- Exercise task 1 -
According to the battery passage, what shapes may case 11 take?
- Exercise task 2 -
Write out the battery passage again, starting with "In the embodiment, the positive electrode sheet" and going on through "22b only on one side.", with every "positive electrode sheet" renamed "cathode sheet".

## Begin Source passage

In the embodiment, the positive electrode sheet 21 has the positive electrode active material layer 21b on both sides, but the positive electrode sheet 21 may have the positive electrode active material layer 21b only on one side.
In the embodiment, the negative electrode sheet 22 has the negative electrode active material layer 22b on both sides, but the negative electrode sheet 22 may have the negative electrode active material layer 22b only on one side.

  In the embodiment, the positive electrode current collecting tab 31 and the negative electrode current collecting tab 32 are folded in a state of being collected (bundled) within a range from one end to the other end in the stacking direction of the electrode assembly 14. However, the positive electrode current collecting tab 31 and the negative electrode current collecting tab 32 may not be collected.

The number of the positive electrode sheet 21 and the negative electrode sheet 22 constituting the electrode assembly 14 may be changed as appropriate.
The shape of the case 11 may be formed in a columnar shape or an elliptical column shape that is flat in the left-right direction.

  The present invention may be embodied as a nickel hydride secondary battery as an electricity storage device or an electric double layer capacitor.

## End Source passage
## Begin Data lines

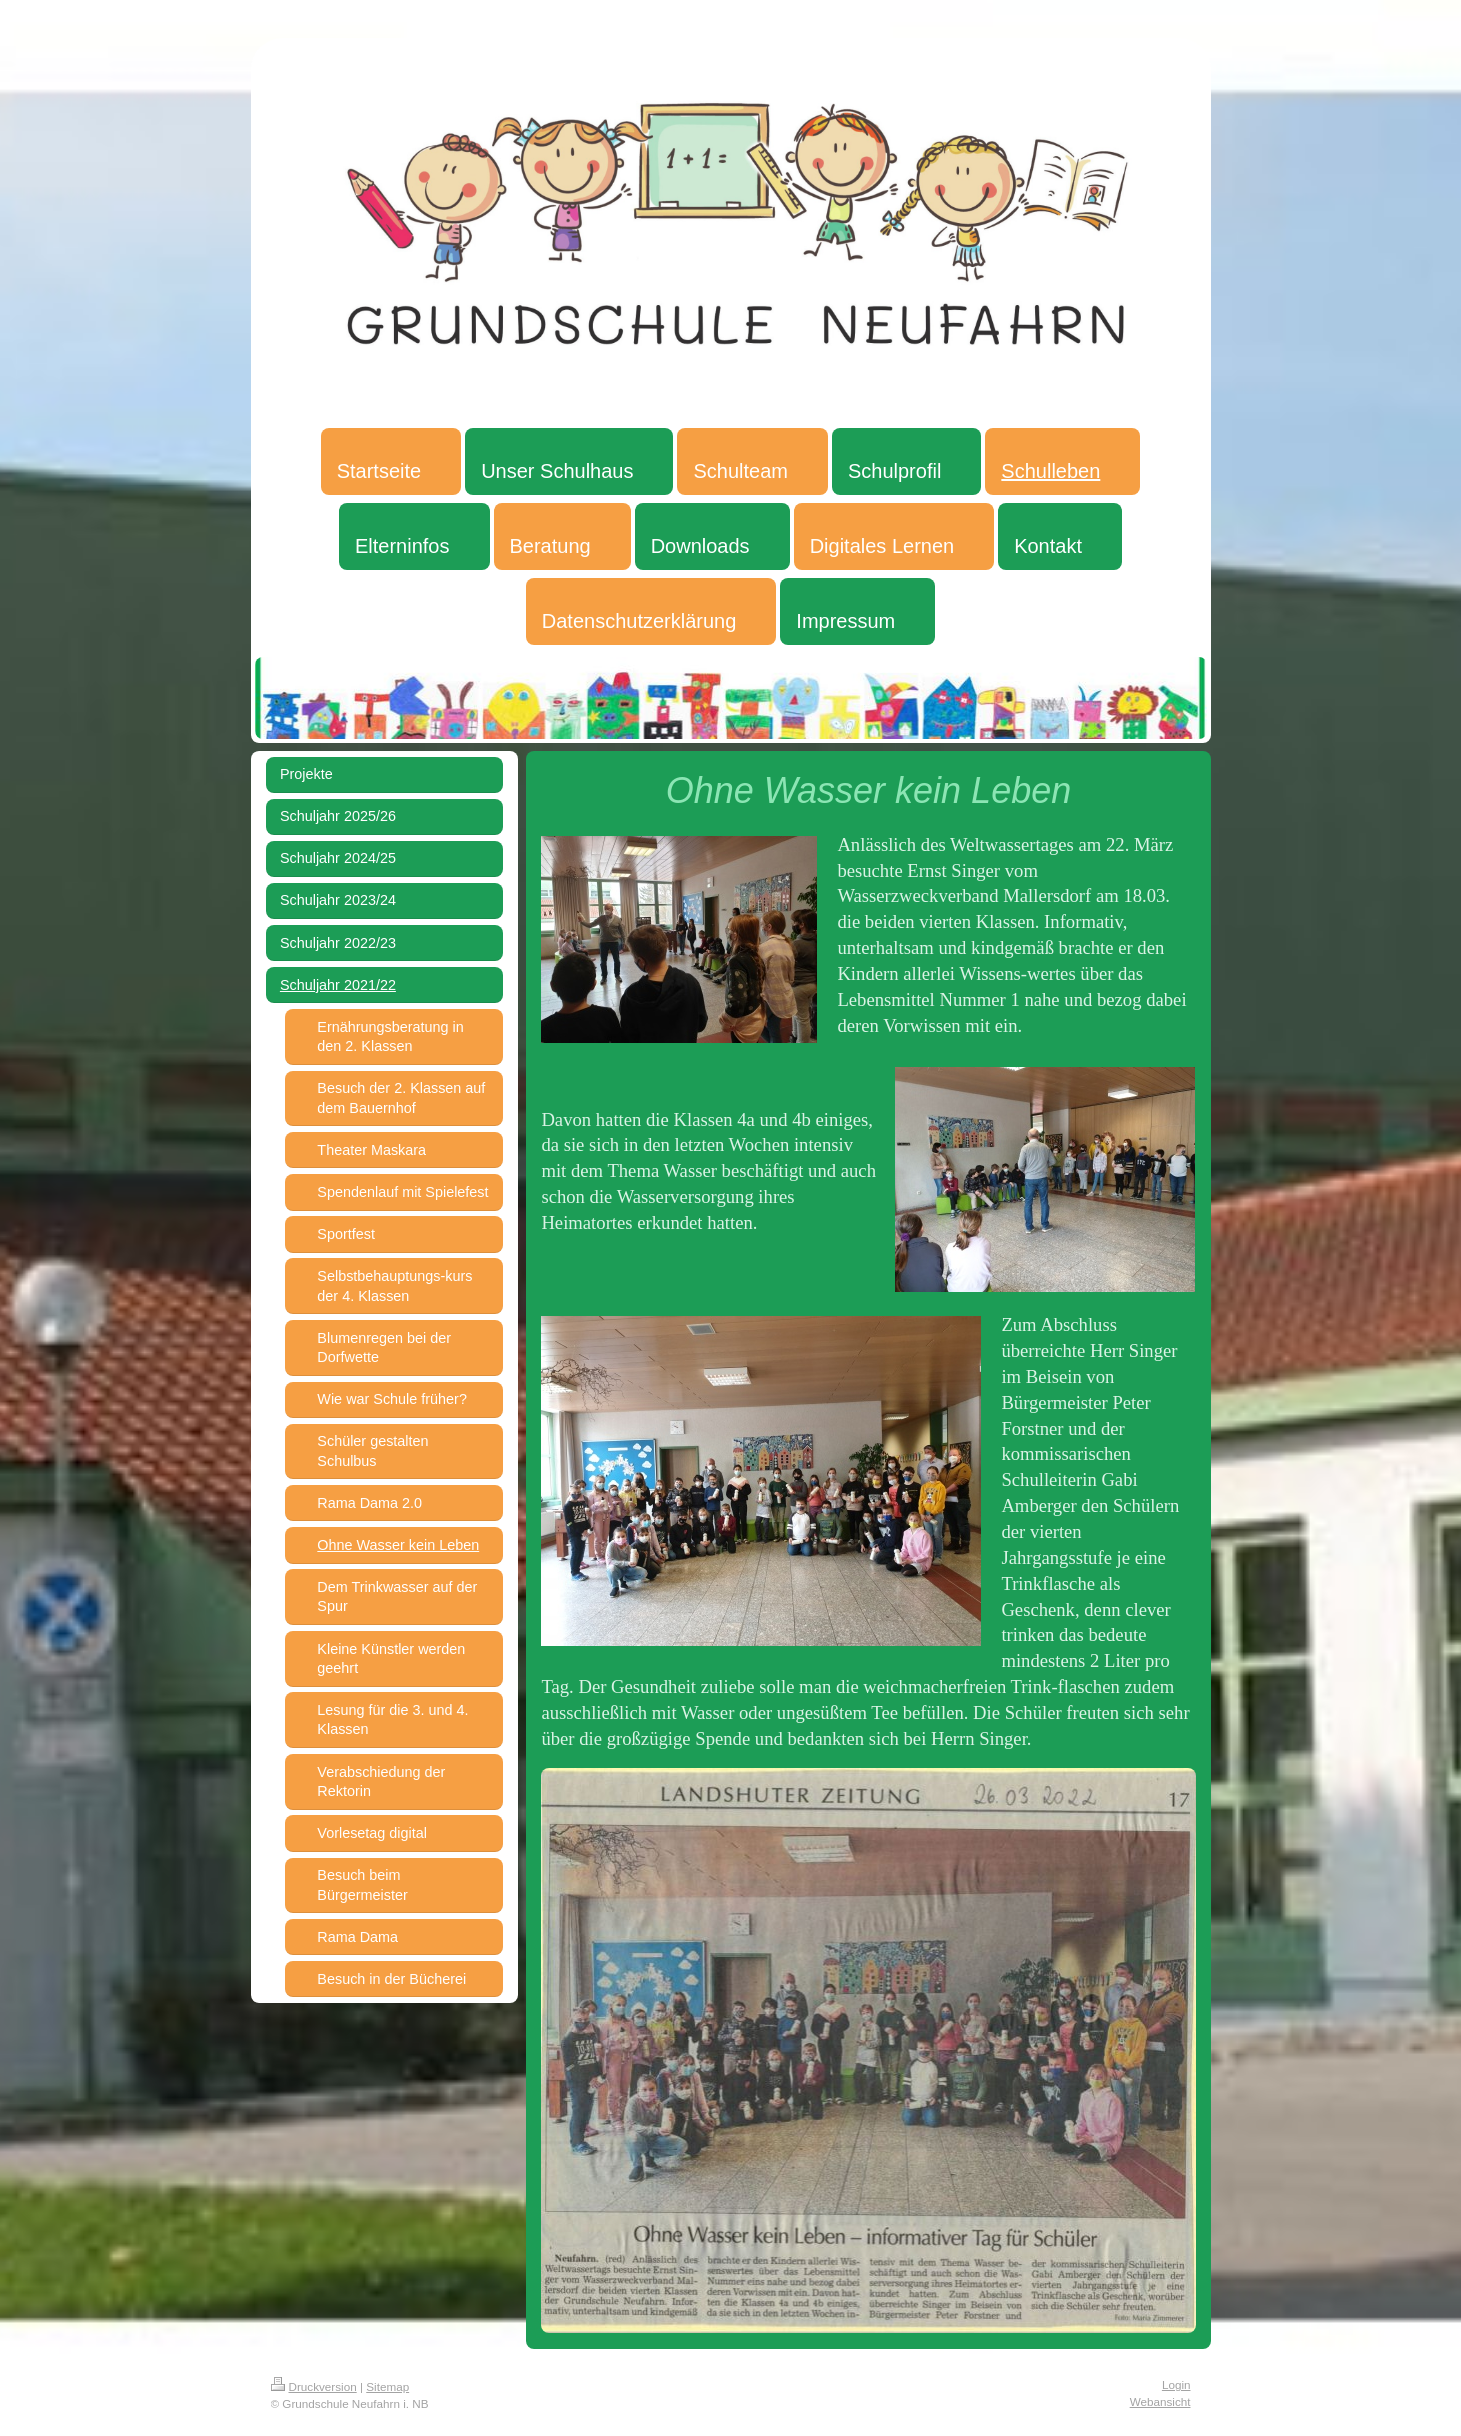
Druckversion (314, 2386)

## End Data lines

- Exercise response 1 -
Case 11 may be formed in a columnar shape or in an elliptical column shape that is flat in the left-right direction.

- Exercise response 2 -
In the embodiment, the cathode sheet 21 has the positive electrode active material layer 21b on both sides, but the cathode sheet 21 may have the positive electrode active material layer 21b only on one side.
In the embodiment, the negative electrode sheet 22 has the negative electrode active material layer 22b on both sides, but the negative electrode sheet 22 may have the negative electrode active material layer 22b only on one side.